##### Material for the task

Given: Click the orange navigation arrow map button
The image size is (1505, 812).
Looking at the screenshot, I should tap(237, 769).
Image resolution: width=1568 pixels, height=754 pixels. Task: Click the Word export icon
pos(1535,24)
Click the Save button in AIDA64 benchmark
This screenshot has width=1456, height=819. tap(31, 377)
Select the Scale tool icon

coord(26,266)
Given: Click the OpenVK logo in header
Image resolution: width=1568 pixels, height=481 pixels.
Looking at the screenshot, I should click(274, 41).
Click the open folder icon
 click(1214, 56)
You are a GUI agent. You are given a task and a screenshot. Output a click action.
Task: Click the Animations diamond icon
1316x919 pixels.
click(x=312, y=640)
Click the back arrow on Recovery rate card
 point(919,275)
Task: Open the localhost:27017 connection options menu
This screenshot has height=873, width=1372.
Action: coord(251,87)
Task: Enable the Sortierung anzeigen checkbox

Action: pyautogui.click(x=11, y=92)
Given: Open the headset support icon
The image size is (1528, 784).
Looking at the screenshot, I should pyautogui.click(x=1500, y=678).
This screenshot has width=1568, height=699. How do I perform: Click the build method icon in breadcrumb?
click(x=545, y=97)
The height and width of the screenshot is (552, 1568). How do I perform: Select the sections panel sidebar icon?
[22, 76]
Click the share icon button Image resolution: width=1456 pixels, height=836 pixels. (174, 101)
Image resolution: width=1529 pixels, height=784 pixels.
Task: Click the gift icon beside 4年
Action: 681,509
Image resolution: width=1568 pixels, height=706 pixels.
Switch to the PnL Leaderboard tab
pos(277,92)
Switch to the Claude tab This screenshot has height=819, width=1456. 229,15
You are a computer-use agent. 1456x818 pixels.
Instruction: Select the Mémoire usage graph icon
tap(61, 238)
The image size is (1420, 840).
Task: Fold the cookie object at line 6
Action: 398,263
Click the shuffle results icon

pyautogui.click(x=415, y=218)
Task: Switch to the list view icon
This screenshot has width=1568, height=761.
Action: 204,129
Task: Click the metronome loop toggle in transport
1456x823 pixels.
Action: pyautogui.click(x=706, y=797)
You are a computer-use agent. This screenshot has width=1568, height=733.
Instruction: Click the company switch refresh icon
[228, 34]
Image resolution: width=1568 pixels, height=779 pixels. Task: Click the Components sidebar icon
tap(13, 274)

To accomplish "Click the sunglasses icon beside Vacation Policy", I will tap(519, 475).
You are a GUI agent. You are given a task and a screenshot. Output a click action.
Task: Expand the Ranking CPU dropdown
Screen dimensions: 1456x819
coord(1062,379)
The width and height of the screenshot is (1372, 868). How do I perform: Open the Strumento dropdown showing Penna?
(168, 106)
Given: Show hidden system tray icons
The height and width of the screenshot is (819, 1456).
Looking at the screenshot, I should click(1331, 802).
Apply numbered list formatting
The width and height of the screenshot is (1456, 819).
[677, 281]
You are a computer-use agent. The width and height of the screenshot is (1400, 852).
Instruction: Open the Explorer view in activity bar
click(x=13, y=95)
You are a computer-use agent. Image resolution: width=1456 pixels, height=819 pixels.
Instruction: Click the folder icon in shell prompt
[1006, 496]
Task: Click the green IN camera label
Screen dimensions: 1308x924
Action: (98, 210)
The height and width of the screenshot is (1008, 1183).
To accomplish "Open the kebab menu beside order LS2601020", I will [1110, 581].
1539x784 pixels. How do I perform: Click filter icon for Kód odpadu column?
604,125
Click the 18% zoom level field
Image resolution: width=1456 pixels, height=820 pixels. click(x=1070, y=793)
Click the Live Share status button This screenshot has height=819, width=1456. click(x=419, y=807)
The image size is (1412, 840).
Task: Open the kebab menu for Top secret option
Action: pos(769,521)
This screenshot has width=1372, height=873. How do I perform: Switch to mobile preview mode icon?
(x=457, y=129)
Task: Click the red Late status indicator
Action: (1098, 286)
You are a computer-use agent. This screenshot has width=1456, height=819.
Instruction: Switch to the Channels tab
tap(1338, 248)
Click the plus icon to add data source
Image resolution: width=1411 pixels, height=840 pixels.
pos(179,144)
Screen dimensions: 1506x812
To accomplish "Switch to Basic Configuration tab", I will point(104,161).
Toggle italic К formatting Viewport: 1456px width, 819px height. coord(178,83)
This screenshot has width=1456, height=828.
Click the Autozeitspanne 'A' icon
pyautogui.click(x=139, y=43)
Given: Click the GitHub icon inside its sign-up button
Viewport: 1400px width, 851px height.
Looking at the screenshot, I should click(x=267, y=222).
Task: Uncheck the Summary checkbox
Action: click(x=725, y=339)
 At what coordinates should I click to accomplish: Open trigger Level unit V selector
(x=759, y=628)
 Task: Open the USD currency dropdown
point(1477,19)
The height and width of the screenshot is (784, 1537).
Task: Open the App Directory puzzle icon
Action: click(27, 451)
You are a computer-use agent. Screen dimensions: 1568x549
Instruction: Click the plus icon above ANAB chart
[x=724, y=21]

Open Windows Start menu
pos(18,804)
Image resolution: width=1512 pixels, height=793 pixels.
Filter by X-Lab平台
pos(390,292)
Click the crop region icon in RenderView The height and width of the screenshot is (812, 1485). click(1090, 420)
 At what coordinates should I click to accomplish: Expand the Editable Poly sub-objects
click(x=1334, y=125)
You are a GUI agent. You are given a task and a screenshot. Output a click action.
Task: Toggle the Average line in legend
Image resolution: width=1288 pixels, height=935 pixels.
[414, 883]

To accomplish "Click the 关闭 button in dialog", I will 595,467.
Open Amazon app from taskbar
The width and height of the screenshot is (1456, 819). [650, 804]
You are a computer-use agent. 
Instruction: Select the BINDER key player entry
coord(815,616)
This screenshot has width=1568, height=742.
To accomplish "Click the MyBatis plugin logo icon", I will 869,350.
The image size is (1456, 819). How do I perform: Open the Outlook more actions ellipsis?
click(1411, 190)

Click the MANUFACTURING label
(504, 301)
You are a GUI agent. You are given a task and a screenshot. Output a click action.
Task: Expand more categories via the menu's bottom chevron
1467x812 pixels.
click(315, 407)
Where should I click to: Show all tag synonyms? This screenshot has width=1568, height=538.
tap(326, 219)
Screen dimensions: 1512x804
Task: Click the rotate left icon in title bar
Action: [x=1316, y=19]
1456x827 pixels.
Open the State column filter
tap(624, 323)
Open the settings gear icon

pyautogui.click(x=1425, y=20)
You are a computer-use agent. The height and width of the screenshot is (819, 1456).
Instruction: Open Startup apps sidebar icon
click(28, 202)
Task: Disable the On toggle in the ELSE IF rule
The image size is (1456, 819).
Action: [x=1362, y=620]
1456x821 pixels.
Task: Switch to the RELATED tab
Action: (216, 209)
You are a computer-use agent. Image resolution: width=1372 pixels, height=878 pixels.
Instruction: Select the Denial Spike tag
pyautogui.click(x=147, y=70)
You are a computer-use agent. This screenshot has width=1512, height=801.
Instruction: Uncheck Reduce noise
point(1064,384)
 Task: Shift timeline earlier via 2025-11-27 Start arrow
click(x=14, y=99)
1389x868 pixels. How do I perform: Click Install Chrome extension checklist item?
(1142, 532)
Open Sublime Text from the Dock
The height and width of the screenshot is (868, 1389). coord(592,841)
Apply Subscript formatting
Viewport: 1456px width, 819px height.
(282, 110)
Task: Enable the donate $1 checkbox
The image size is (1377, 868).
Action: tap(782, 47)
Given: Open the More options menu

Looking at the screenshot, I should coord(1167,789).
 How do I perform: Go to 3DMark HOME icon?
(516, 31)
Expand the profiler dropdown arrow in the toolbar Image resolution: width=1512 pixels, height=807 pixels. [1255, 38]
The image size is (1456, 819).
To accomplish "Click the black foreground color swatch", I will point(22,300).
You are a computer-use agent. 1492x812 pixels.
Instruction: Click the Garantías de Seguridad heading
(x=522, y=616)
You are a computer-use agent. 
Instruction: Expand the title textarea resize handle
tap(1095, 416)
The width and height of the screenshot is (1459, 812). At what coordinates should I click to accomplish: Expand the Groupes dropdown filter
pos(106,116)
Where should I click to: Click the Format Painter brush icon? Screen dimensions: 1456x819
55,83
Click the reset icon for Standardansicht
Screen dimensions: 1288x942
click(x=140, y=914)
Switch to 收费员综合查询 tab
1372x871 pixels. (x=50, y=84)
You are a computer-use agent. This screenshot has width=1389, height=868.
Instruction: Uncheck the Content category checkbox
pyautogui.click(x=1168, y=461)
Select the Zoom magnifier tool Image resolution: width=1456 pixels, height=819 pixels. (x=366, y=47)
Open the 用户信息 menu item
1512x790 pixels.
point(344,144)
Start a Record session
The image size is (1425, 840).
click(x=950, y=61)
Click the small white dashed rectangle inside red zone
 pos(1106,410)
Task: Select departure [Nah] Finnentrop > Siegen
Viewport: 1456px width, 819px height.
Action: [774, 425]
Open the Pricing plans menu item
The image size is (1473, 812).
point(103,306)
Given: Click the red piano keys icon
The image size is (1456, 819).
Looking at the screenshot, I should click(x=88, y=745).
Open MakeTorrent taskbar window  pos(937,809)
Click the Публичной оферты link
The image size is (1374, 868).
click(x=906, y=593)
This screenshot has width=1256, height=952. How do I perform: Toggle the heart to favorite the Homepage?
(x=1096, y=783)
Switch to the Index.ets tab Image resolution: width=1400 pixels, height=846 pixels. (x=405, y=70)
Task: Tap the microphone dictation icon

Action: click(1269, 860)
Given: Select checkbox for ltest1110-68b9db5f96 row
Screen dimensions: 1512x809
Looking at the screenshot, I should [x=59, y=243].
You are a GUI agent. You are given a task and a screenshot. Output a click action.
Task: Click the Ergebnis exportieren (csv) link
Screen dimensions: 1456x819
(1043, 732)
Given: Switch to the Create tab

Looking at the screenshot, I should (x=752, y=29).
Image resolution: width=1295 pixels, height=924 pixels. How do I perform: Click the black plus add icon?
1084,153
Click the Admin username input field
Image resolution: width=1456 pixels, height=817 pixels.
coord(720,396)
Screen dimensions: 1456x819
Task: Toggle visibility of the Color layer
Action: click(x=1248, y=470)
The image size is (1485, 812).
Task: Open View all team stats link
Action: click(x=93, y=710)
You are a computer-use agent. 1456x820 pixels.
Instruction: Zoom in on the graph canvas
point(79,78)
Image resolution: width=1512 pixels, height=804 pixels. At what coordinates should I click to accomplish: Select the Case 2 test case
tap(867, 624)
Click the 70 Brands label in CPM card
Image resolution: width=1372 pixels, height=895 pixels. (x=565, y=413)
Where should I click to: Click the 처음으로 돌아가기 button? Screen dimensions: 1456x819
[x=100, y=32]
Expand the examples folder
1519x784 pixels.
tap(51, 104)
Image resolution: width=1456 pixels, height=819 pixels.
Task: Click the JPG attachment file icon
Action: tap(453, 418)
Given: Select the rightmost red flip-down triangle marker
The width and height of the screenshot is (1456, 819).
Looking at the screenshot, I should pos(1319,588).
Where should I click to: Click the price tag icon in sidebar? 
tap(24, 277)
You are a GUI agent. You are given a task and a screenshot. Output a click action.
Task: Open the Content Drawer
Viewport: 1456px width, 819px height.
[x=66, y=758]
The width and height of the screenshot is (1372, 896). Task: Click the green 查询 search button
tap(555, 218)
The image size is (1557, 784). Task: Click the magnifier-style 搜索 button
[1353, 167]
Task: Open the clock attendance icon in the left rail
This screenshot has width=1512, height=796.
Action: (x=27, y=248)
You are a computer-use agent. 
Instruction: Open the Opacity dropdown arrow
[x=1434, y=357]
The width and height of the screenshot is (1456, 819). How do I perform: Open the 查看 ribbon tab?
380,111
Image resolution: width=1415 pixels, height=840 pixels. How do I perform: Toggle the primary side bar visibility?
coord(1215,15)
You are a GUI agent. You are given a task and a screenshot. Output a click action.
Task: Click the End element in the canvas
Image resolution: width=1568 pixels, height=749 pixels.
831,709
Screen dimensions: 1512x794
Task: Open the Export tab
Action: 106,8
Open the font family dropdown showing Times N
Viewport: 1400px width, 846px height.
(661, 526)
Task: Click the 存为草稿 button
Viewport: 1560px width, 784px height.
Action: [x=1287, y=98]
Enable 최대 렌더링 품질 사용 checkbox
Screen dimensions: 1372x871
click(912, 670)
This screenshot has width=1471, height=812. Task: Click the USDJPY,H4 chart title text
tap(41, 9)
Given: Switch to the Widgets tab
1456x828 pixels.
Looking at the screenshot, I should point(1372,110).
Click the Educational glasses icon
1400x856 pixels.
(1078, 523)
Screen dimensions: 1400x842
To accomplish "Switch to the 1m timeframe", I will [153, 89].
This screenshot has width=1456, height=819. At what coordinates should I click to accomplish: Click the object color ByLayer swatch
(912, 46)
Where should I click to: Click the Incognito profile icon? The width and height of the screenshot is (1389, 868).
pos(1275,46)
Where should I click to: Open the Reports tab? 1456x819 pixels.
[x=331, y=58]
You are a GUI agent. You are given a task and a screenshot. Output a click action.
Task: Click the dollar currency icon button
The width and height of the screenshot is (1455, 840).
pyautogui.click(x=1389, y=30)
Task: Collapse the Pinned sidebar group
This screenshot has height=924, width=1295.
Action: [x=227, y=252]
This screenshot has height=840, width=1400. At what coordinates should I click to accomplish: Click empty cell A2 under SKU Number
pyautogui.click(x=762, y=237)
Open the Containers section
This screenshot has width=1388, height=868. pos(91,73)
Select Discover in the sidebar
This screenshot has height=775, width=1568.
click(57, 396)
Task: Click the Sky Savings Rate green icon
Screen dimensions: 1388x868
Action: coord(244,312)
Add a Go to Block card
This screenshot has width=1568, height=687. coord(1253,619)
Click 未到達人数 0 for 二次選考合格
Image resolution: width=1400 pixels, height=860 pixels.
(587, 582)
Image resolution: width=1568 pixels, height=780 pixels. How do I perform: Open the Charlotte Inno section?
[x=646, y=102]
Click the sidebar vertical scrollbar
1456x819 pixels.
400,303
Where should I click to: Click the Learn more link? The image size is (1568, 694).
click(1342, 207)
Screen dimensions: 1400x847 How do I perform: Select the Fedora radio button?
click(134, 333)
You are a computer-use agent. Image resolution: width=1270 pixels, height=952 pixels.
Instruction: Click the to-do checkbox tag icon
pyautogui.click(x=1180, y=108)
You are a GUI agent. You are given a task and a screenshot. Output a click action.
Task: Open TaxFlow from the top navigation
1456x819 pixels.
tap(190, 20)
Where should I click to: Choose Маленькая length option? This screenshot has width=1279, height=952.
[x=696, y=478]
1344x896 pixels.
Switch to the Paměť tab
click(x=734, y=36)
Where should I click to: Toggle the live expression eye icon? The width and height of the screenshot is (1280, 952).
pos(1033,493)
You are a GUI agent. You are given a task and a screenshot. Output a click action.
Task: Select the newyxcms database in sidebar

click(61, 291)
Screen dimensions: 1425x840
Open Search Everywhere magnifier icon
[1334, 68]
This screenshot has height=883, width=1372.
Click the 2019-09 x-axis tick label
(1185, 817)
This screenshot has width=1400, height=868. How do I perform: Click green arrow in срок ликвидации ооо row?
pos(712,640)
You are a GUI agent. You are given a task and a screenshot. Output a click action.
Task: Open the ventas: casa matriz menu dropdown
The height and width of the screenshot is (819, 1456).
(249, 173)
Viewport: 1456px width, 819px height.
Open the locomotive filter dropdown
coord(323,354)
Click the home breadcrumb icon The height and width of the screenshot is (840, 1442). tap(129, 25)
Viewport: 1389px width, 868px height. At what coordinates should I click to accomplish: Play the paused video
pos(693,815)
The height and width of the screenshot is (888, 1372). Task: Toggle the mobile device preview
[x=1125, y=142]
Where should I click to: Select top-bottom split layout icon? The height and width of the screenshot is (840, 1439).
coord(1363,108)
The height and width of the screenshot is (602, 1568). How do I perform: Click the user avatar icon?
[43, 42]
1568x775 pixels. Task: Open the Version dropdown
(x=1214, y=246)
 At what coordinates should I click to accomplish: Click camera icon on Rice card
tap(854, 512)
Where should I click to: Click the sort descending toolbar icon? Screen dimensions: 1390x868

##########

Begin at the first line of the records above and restate each line word for word, stopping after the line with "has width=1568, height=733.".

> **Reply**
Given: Click the orange navigation arrow map button
The image size is (1505, 812).
Looking at the screenshot, I should tap(237, 769).
Image resolution: width=1568 pixels, height=754 pixels. Task: Click the Word export icon
pos(1535,24)
Click the Save button in AIDA64 benchmark
This screenshot has width=1456, height=819. tap(31, 377)
Select the Scale tool icon

coord(26,266)
Given: Click the OpenVK logo in header
Image resolution: width=1568 pixels, height=481 pixels.
Looking at the screenshot, I should click(274, 41).
Click the open folder icon
 click(1214, 56)
You are a GUI agent. You are given a task and a screenshot. Output a click action.
Task: Click the Animations diamond icon
1316x919 pixels.
click(x=312, y=640)
Click the back arrow on Recovery rate card
 point(919,275)
Task: Open the localhost:27017 connection options menu
This screenshot has height=873, width=1372.
Action: coord(251,87)
Task: Enable the Sortierung anzeigen checkbox

Action: pyautogui.click(x=11, y=92)
Given: Open the headset support icon
The image size is (1528, 784).
Looking at the screenshot, I should pyautogui.click(x=1500, y=678).
This screenshot has width=1568, height=699. How do I perform: Click the build method icon in breadcrumb?
click(x=545, y=97)
The height and width of the screenshot is (552, 1568). How do I perform: Select the sections panel sidebar icon?
[22, 76]
Click the share icon button Image resolution: width=1456 pixels, height=836 pixels. (174, 101)
Image resolution: width=1529 pixels, height=784 pixels.
Task: Click the gift icon beside 4年
Action: 681,509
Image resolution: width=1568 pixels, height=706 pixels.
Switch to the PnL Leaderboard tab
pos(277,92)
Switch to the Claude tab This screenshot has height=819, width=1456. 229,15
You are a computer-use agent. 1456x818 pixels.
Instruction: Select the Mémoire usage graph icon
tap(61, 238)
The image size is (1420, 840).
Task: Fold the cookie object at line 6
Action: 398,263
Click the shuffle results icon

pyautogui.click(x=415, y=218)
Task: Switch to the list view icon
This screenshot has width=1568, height=761.
Action: 204,129
Task: Click the metronome loop toggle in transport
1456x823 pixels.
Action: pyautogui.click(x=706, y=797)
You are a computer-use agent. This screenshot has width=1568, height=733.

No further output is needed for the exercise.